Un énigme. Dans les première heures qui suivent le crash du vol EU9225 de la compagnie allemande Germanwings dans les Alpes, impossible de comprendre ce qui a conduit à la catastrophe.
"On n'était pas dans un cas, ni de problème météorologique - la météo était parfaitement favorable - ni technique - l'avion était en parfait état - et rien, aucun appel de détresse", se souvient Me Sophie Thonon-Wesfreid dans Les Voix du crime.
L'avocate représente les ayants-droits de passagers argentins décédés dans ce crash inédit qui, le 24 mars 2015, a coûté la vie à ses 144 voyageurs, 6 membres d'équipages.
Très vite ce dernier va concentrer toute l'attention de la presse et des enquêteurs. Sujet aux épisodes dépressifs graves, il avait caché à tout le monde le mal qui le rongeait. Jusqu'à son suicide aux manettes de cet avion reliant Barcelone à Düsseldorf.
À aucun moment personne, ni même dans sa hiérarchie, ne va noter un comportement alarmant
Me Sophie Thonon-Wesfreid
Déjà pendant ses études, Andreas Lubitz, passionné d'aviation, avait été diagnostiqué d'une dépression dont il était sorti guéri et sans séquelle. Un épisode qu'il n'avait pas caché à l'époque.
"Par contre, lorsqu'il fait une rechute à quelques mois du crash, là il va jouer la dissimulation à tout prix", rapporte Me Thonon-Wesfreid. "Il va non seulement cacher sa maladie précédente, sa dépression de 2008-2009 mais il va ensuite cacher sa profession".
Aux 41 médecins qu'il consulte Andreas Lubitz demande à ce que son dossier médical soit tenu secret. "De façon à ce qu'aucun praticien de santé ne puisse avoir une vision globale de son état mental, explique l'avocate. Et par ailleurs, devant sa famille, ses compagnons de travail, il va avoir les meilleurs rapports qui soient. À aucun moment personne, ni même dans sa hiérarchie ne va noter un comportement alarmant qui aurait pu mettre immédiatement la puce à l'oreille."
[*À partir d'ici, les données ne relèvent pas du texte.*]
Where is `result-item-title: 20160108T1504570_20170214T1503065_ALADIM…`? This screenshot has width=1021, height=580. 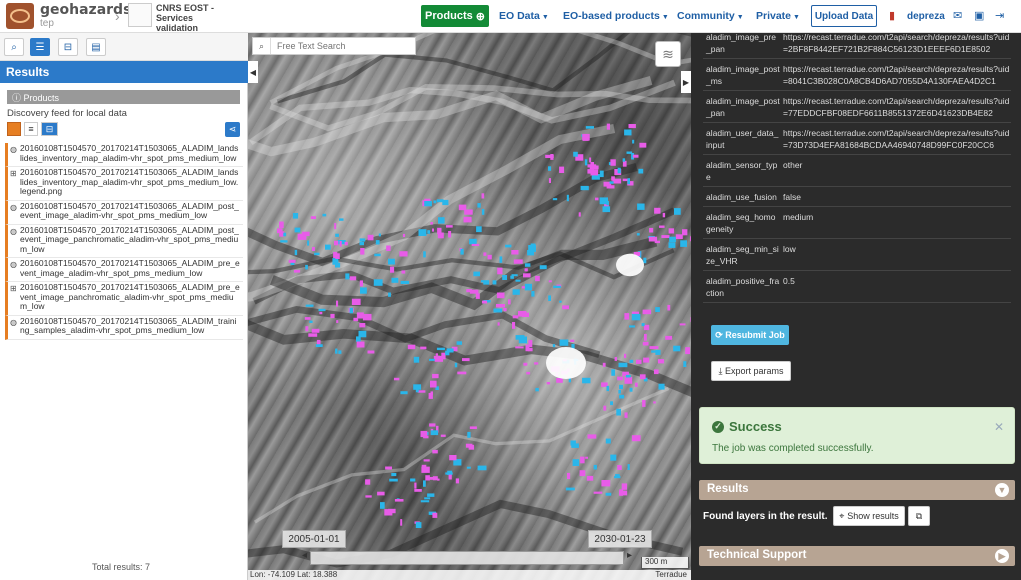
result-item-title: 20160108T1504570_20170214T1503065_ALADIM… is located at coordinates (130, 182). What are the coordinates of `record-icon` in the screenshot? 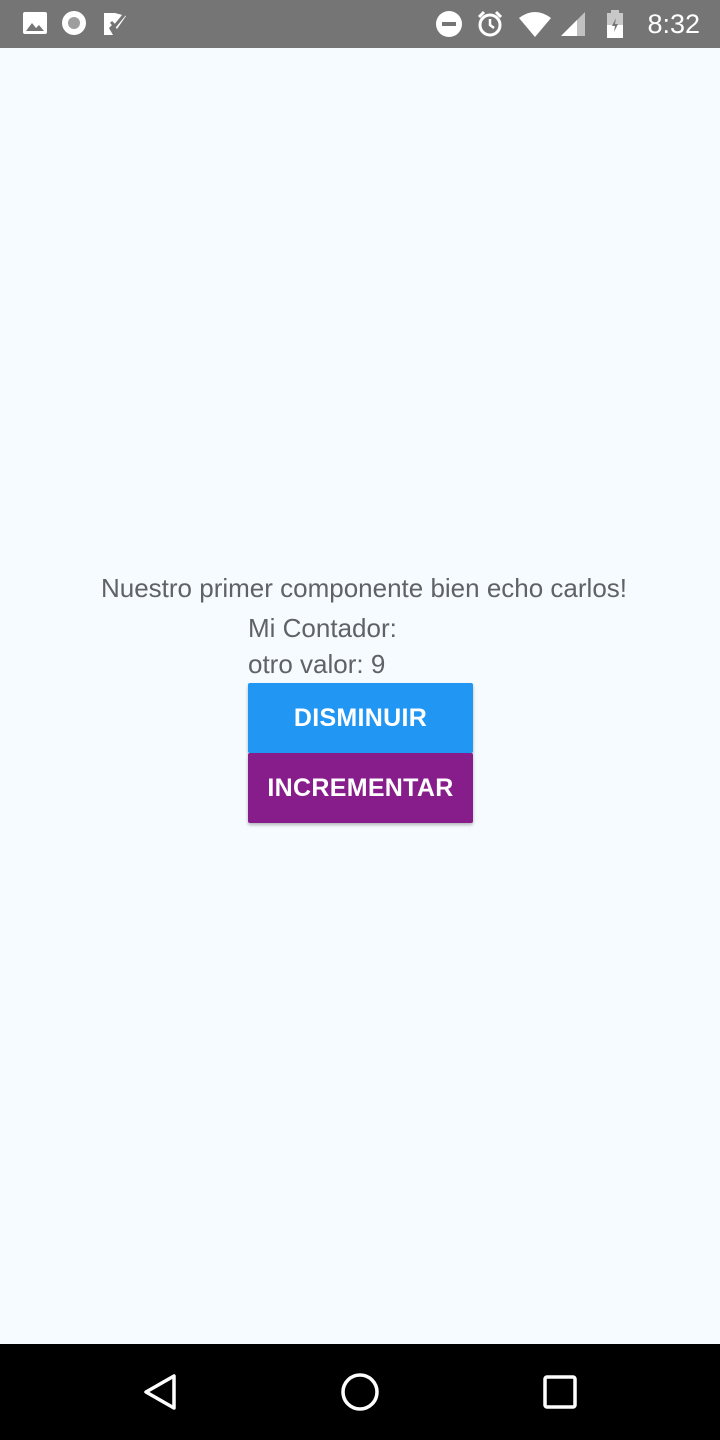 It's located at (74, 23). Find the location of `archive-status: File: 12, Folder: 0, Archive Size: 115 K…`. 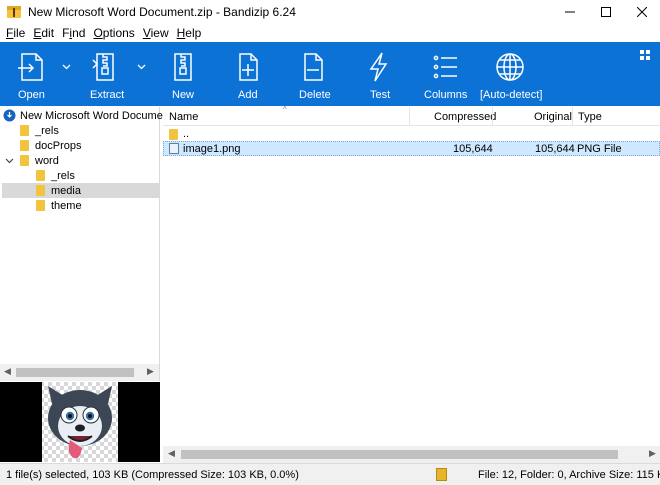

Mais en catimini, Andreas Lubitz s'adonne aux préparatifs. L'enquête montre que quelques jours avant le crash, le copilote s'est renseigné sur la sécurité des cockpits d'avion : depuis le 11 septembre 2001, ces derniers se verrouillent de l'intérieur pour éviter les intrusions. C'est ainsi qu'il élabore ses plans. "Et là, il va trouver les conditions idéales pour les mettre en œuvre lorsque le pilote part aux toilettes pendant une petite minute", raconte Me Sophie Thonon-Wesfreid.
On ne peut pas dire à un moment 'Ah oui, là, effectivement, il y a une défaillance'
Me Sophie Thonon-Wesfreid
"Lubitz savait parfaitement ce qu'il allait faire de ce point de vue-là, poursuit l'avocate. Il n'y a absolument aucun doute. Mais si vous voulez, on peut effectivement désirer se suicider, mais pas forcément provoquer en même temps la mort de 250 personnes."
Que s'est-il passé alors ? "Je pense qu'à ce moment-là, Lubitz a en quelque sorte 'oublié' tous les gens qui étaient avec lui, avance l'avocate. Il était dans un délire personnel, dans une espèce de tunnel, et les autres ont disparu de ses préoccupations, de son univers psychotique."
Médecins, famille, collègues... Tout le monde est pris de court. "Une récidive (d'épisode dépressif) est imprévisible, insiste Me Thonon-Wesfreid. D'autant plus, encore une fois, que Lubitz l'a dissimulée de manière très habile." L'avocate spécialiste des droits des personnes l'assure, la justice a eu beau chercher : personne ne peut être tenu responsable pénalement de cette catastrophe. "Ce qui apparaît de manière extrêmement claire, c'est que tout ce qui était formalités, examens, consignes, etc. ont été parfaitement respectés, insiste-t-elle. On ne peut pas dire à un moment 'Ah oui, là, effectivement, il y a une défaillance'."
Tenant compte des différents préjudices, la Lufthansa, maison-mère de la Germanwings, a indemnisé chaque ayant-droit de victimes à hauteur de 50.000 euros. Un complément leur a ensuite été versé. "Mais bien évidemment, conclut Me Thonon-Wesfreid, le chagrin des parents qui perdent un enfant ne trouvent jamais de consolation".